5 New Facts About Heart Disease Prevention You Need to Know Right Now
When it comes to health risks, heart disease isn't just one of the biggest, it's at the top for both men and women. But here's the good news: There's plenty you can do for prevention, even if heart disease runs in your family. Here's a look at recent research that provides some great starting points.
Even a few helpings of dark leafy greens makes a difference.
Greens like kale, chard, and spinach are often highlighted for their role in lowering inflammation, which is a big help to your heart. And only a few servings a day can be powerful, according to a recent study in the Journal of the American Heart Association.
That research looked at data from over 50,000 men and women and found that those who ate foods rich in vitamin K—like those leafy greens—had a significantly lower risk of atherosclerotic cardiovascular disease than those who ate the lowest amounts. Other foods high in the vitamin include broccoli, beef liver, hard cheeses, and avocados.
An interesting aspect of the research is that those who ate much more of these foods didn't keep lowering risk, says lead author Nicola Bondonno, Ph.D., at the Institute for Nutrition Research, at Edith Cowan University in Australia.
"More didn't equal greater benefits," she notes. "That means having regular servings on a consistent basis was more meaningful than trying to load up on them."
Moderate calorie cutting is better than going too low.
Although slicing your calories down considerably might lead to some weight loss, it's actually better for your heart to adopt a more moderate strategy, even by a few hundred calories.
According to research in the journal Circulation, people who trimmed about 200 calories off their norm and maintained that amount for 20 weeks while incorporating regular exercise into their routines, had major changes in their aortic stiffness.
That's a key measure of your cardiovascular function, and important for preventing heart disease. Participants in the study who cut about 600 calories per day actually didn't see any change, which means the smaller shift made the bigger impact.
You're never too young to start taking preventive measures.

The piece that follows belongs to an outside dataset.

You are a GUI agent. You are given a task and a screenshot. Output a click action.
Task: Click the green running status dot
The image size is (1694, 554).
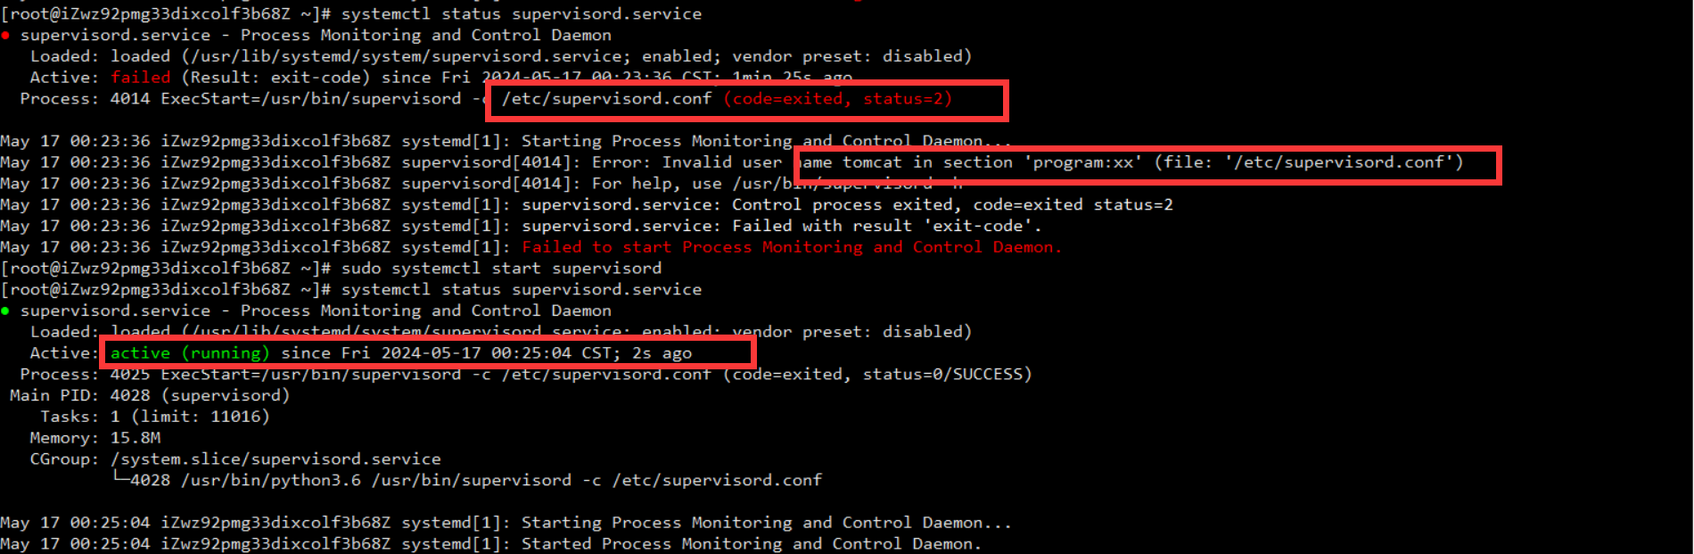tap(5, 311)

Although people tend to begin thinking about heart disease prevention as they get older—which makes sense, since risk also increases with time—employing strategies as a young adult could pay off in decades ahead.
Here's a big example: A recent study in the Journal of the American Heart Association that looked at how eating habits affected people age 18 to 30 found that adopting a plant-centered diet in that age range is associated with a lower risk of cardiovascular disease by middle age. That included fruits and vegetables, nuts, legumes, and whole grains.
As part of that shift, the advantages of a plant-based diet can be heightened by limiting consumption of foods high in sodium, added sugars, and trans fats, the researchers added.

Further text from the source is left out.